This is part two of TennisWorld USA's chat with Sánchez-Casal Academy co-founder, Emilio Sánchez Vicario. Part One can be read here. “In these times, you normally tend to reinvent yourself,” Emilio Sánchez Vicario remarked when I spoke with him last week regarding changes in tennis’ system.
The former doubles world no. 1 did not seem to be making the statement in passing but rather with the expectation that the sport’s stakeholders – read, players – would not leave their colleagues economically marginalised.
Since that interaction, tennisdom has sprung into action over the weekend shrugging past its slumbering outlook about the sport’s status quo. First, the world no. 1 Novak Djokovic and ATP Players Council president came up with a fundraising proposal – out of the top-ranked singles and doubles’ players’ personal pockets – to help their lesser-ranked brethren.
Backing for what Djokovic called the “Player Relief Fund” also came from Roger Federer and Rafael Nadal, the two other members of the eponymous “Big Three” echelon, with the Serbian stating that the idea was developed after a conversation among the trio.
Apart from the players, Djokovic also mentioned that this fund would have allocations from the Grand Slams and the ATP as well.

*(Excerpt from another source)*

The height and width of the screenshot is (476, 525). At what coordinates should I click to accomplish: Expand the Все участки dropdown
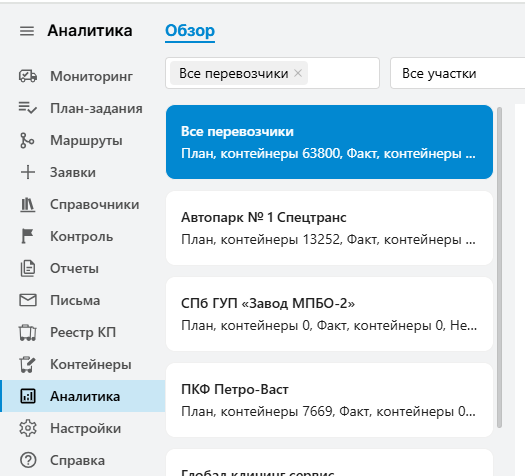(457, 73)
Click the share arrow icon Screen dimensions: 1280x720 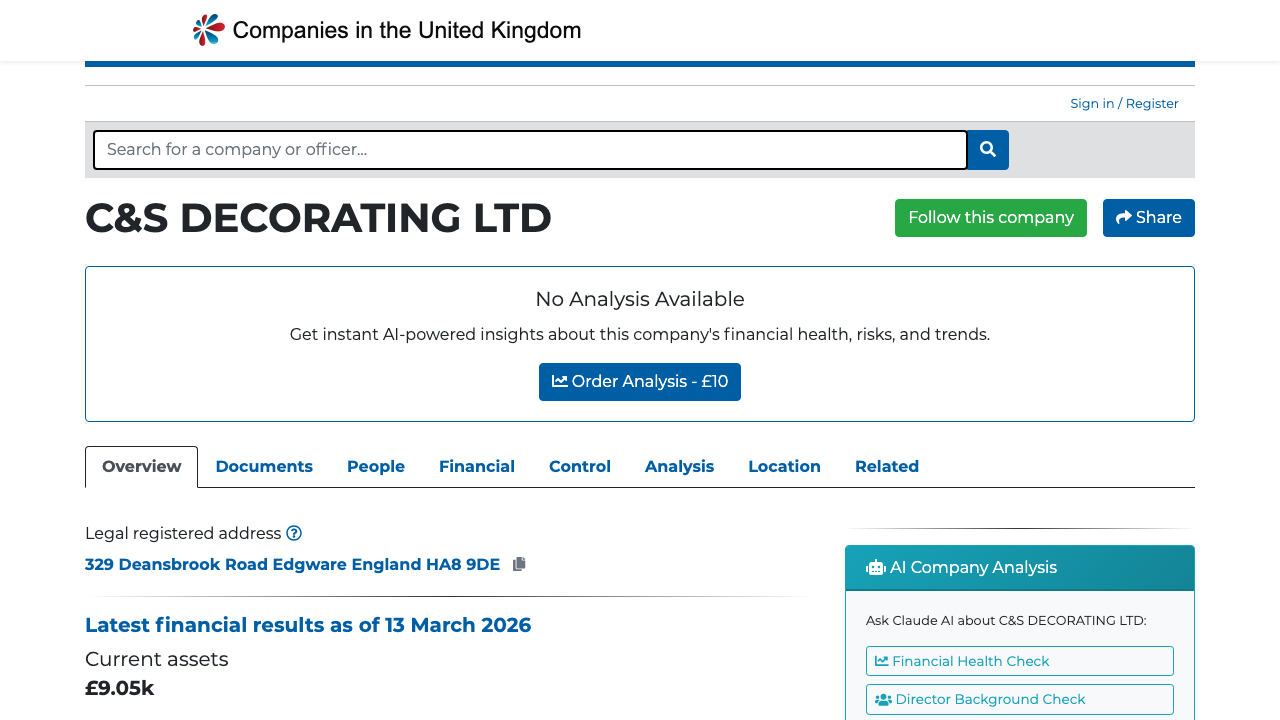(x=1124, y=218)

This pitch was followed by a couple of others as well with other stakeholders coming up with project ideas to invest time and raise money for the aid of those struggling the lower levels of the professional tour.
The circumstances also rekindled the not-so-dormant proposal of having a union to represent the players’ interest. The overtures regarding the creation of the players’ union have never been subtle in recent years.
More importantly, it is obvious that if there ever was a time to have a union, seemingly it is now when the state of the tour is in disarray and earlier noted, up to a few days, not much was set in stone about how help would be forthcoming – if it would be forthcoming, at all.
Simple as this sounds, Sánchez Vicario shared how reality often was far removed from such a simplistic process. “…the players union that was formed many years ago, in the end, they made a partnership with the tournaments and the tournaments and the players, they are now running the ATP,” he said, reminiscing about the unexpected evolution of the present structure of the tournament since its creation.
Adding, he observed, “But it is clear since the big tournaments are run by the big agency companies, and those agency companies also run the players so, the players are always behind so they were never represented properly in a way to be able to fight only for the rights of the players because they have been represented by the same people who have the rights for the tournaments”.
Stating that was par for the course given the complexities of having to work with various parties constituting the sport, Sánchez Vicario explained that led to a mushrooming of the situation and priorities. “When you have to have a negotiation with the same people and the interests of the tournaments is much bigger, much higher than the interests of the players – of the rights of the players – they (players) come behind.
It becomes an issue,” he summarised. Nonetheless, Sánchez Vicario added that this seeming unendingness of the players vs system face-off could be mitigated if the players’ keenness overrode any debilitating scenarios that could possibly emerge and jeopardise to thwart players’ interests.
“I don’t know if the players will be capable of getting together and join themselves to fight for their rights…” he said, specifying the uncertainty that surrounded this eventuality. And yet, he concluded with a finality, “But if this has to happen, it has to happen in a time like this.
So, we will see, hopefully, they do. And they fight for their rights. I think they can still do a lot for their rights”. So now, as before, the onus is on the players to make this much-longed-for prospect a hard-won reality.